Patrick Frank, one of the writers at Palate Press, wrote a great piece about the old growth Zinfandel vines in Amador County that was published there today. He provides a wonderful history of these vines, how and why Zinfandel vines ended up in Amador County and recounts how these vines have survived for 140+ years. Go read it. Really. I’ll wait.
Read it? Good.
There are many small vineyards in Gold Country with old growth Zinfandel vines dating from the 1860’s – 1880’s. Some Gold Country wineries feature wines made from these. I’ve tasted wines from these vines made by Deaver and Vino Nocento and others.
There are also wineries that feature wines made from plants that have grafts from the old growth vines on modern root stock. I’m sure I’ve had some of these as well. Though, they are labeled as being from “grandpere” vines, personally, I don’t think they count.

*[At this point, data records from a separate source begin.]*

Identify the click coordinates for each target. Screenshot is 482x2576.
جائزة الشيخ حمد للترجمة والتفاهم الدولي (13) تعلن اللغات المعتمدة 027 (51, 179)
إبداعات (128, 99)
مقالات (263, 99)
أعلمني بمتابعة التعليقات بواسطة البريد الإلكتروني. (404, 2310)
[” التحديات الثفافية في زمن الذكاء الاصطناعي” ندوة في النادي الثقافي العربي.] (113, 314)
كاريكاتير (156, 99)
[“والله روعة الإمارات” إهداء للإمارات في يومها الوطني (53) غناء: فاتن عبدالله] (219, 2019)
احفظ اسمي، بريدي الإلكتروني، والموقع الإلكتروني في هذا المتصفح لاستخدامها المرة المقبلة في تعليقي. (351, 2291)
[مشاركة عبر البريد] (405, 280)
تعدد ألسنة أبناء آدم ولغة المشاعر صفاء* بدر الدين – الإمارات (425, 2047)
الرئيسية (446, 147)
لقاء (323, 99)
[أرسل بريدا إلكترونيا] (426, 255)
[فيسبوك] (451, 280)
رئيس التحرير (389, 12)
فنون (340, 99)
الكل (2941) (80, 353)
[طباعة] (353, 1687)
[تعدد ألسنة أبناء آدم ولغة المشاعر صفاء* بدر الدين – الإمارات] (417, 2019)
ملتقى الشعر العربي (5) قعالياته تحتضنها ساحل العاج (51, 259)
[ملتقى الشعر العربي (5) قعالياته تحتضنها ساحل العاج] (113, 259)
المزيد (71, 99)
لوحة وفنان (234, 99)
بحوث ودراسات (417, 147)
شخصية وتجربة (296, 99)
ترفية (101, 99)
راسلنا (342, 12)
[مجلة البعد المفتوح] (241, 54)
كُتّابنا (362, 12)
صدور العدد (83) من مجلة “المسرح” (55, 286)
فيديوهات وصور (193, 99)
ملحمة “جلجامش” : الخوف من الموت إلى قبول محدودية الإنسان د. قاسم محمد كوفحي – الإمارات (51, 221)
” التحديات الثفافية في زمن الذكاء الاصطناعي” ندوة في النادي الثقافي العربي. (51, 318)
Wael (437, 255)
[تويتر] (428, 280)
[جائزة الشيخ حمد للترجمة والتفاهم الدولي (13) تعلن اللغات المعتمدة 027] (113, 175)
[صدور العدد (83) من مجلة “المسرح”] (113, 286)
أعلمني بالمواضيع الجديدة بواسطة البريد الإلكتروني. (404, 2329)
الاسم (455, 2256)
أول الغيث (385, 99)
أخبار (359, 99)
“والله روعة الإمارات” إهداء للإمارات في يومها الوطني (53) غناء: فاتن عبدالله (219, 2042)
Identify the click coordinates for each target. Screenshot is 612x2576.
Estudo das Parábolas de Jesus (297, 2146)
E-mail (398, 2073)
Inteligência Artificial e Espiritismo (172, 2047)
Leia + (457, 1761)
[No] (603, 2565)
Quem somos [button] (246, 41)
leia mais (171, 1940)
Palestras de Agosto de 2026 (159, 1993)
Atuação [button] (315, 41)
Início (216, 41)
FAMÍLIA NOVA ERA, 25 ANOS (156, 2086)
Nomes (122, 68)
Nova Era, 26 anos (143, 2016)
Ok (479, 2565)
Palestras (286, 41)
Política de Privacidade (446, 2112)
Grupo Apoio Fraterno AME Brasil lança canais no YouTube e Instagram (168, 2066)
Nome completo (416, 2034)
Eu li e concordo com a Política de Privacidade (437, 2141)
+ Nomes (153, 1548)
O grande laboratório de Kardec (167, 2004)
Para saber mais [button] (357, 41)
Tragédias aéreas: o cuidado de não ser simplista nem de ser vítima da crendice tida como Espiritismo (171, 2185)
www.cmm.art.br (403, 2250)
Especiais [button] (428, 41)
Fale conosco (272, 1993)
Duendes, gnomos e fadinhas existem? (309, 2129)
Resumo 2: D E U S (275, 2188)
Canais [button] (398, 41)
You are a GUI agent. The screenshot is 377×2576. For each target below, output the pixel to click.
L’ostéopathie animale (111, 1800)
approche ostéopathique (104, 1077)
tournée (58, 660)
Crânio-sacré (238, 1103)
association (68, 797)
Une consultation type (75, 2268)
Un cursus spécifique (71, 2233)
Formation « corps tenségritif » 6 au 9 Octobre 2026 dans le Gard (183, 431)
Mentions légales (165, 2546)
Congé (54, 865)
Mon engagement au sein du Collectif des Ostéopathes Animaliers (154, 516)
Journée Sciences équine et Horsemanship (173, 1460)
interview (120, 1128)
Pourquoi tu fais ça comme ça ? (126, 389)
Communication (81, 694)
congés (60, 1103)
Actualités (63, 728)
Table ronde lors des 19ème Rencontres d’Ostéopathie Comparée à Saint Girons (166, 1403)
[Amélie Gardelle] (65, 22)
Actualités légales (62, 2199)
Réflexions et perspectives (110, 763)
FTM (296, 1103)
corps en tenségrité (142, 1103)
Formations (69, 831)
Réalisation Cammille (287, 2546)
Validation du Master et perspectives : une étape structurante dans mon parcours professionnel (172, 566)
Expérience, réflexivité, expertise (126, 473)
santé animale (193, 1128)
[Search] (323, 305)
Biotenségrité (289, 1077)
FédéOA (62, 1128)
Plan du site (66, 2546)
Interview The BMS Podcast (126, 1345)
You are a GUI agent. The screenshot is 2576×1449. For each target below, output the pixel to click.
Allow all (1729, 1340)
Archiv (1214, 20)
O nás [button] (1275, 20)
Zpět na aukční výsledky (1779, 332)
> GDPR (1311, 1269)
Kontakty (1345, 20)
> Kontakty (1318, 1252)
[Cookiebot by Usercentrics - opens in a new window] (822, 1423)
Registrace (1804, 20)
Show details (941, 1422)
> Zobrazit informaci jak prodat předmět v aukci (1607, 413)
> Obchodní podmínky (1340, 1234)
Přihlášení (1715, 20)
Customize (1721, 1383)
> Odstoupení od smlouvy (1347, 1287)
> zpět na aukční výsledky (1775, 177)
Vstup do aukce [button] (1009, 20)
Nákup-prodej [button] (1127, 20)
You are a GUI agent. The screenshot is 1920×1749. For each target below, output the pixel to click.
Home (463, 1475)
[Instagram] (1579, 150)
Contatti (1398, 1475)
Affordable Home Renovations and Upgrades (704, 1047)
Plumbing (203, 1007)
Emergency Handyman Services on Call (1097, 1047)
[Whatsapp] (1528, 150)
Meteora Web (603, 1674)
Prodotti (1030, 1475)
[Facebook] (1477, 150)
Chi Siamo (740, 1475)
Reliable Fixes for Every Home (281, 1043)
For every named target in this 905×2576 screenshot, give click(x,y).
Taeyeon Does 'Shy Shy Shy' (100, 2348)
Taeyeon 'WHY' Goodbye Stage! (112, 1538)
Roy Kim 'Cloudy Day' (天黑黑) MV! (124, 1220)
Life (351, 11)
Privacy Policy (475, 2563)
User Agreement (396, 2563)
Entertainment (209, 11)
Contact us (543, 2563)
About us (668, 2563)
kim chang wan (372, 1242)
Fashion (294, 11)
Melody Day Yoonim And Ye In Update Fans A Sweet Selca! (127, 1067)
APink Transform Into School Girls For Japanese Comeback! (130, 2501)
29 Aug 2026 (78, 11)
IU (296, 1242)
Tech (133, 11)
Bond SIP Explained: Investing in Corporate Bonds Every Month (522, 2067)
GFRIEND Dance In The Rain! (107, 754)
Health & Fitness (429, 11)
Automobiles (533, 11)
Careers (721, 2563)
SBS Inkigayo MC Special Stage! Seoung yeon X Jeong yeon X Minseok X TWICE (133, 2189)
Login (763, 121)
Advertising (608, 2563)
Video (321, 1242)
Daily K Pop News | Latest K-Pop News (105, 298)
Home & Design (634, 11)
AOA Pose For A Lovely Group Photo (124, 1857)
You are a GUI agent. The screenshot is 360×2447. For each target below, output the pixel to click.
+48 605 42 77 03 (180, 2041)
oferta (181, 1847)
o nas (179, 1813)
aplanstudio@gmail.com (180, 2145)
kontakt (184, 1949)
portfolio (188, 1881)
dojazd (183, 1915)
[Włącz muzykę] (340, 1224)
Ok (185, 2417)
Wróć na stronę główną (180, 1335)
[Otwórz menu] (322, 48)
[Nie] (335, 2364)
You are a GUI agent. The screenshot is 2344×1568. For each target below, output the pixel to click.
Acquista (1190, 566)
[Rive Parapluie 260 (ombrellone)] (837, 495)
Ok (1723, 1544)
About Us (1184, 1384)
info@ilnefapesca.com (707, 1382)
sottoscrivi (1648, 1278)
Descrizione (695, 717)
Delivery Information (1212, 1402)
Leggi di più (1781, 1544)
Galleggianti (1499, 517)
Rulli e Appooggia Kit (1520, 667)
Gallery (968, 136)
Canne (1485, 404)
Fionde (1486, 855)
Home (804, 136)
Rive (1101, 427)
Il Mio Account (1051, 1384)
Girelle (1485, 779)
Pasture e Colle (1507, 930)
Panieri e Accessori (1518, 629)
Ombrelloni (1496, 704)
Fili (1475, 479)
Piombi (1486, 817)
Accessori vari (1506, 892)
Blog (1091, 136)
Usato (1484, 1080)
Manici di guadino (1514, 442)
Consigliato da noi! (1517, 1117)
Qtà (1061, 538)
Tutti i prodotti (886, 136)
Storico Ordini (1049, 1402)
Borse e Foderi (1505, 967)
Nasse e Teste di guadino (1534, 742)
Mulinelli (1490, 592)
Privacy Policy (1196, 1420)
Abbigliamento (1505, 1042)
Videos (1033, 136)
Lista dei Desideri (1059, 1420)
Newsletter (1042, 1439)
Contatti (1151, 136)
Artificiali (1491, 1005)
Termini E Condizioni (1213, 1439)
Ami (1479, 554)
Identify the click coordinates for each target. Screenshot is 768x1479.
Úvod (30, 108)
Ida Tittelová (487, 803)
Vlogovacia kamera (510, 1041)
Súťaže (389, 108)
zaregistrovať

And, what, you may be asking yourself, makes wines made from grapes from old vines so special? Well, it’s the flavor. When you encounter wines made from old growth grapes, the flavor just blows away that made from younger vines. The flavors are richer, more intense and more complex.
This is because the yield from old vines is lower. There are fewer grapes per vine. This means less wine can be made than from a similar number of younger vines. But that means that all the energy and flavors get deposited in a fewer number of grapes. It is almost like the grapes have been supercharged with flavors.
I also believe that there is a more complex flavor profile. While the grapes are more intensely “Zinfandel” because of the concentrated flavors, similar affects can be created when vintners restrict the yield by cutting off some grape bunches early on. But in the case of older vines, you get the added benefits of 140+ years of roots digging deep into the soil tapping into layers of geological goodness and dragging that up into the grapes. This is where you can really taste the terroir, the essence of the place, which can only be hinted at in vines planted in the last 10 to 20 years.
If wines from old growth vines are so phenomenal, and they are, why don’t wineries leave their vines in place and let them get old? Why do some wineries regularly pull out vines that are 25 years old or older? Economics, my friend. Economics. Older vines don’t produce as many grapes. This makes for great wines, but it means wineries can’t necessarily produce the volume of wines necessary to make a living.
Often times the old vines are grapes that no longer appeal to modern tastes. Mission grapes, for instance. The Catholic missionaries brought vine cuttings with them to the new world. They early settled on a variety, probably Spanish in origin, that has come to be known as Mission. This vine is extraordinarily hearty and can produce wine grapes in a wide range of climates. This allowed the Missionaries to produce wine for Communion services pretty much wherever they landed. But the wine is fussy and not great for drinking. Most of the Mission vineyards were pulled out if not 100+ years ago, surely after the repeal of Prohibition, making room for Zinfandel, Barbera, Cabernet Sauvignon and all the other wines that suit our modern palates better.
Gold Country has more of these old growth vineyards than many grape growing regions, including not only Zinfandel, but also Mission. So when you are up in the area, keep an eye out and jump at the chance to taste history!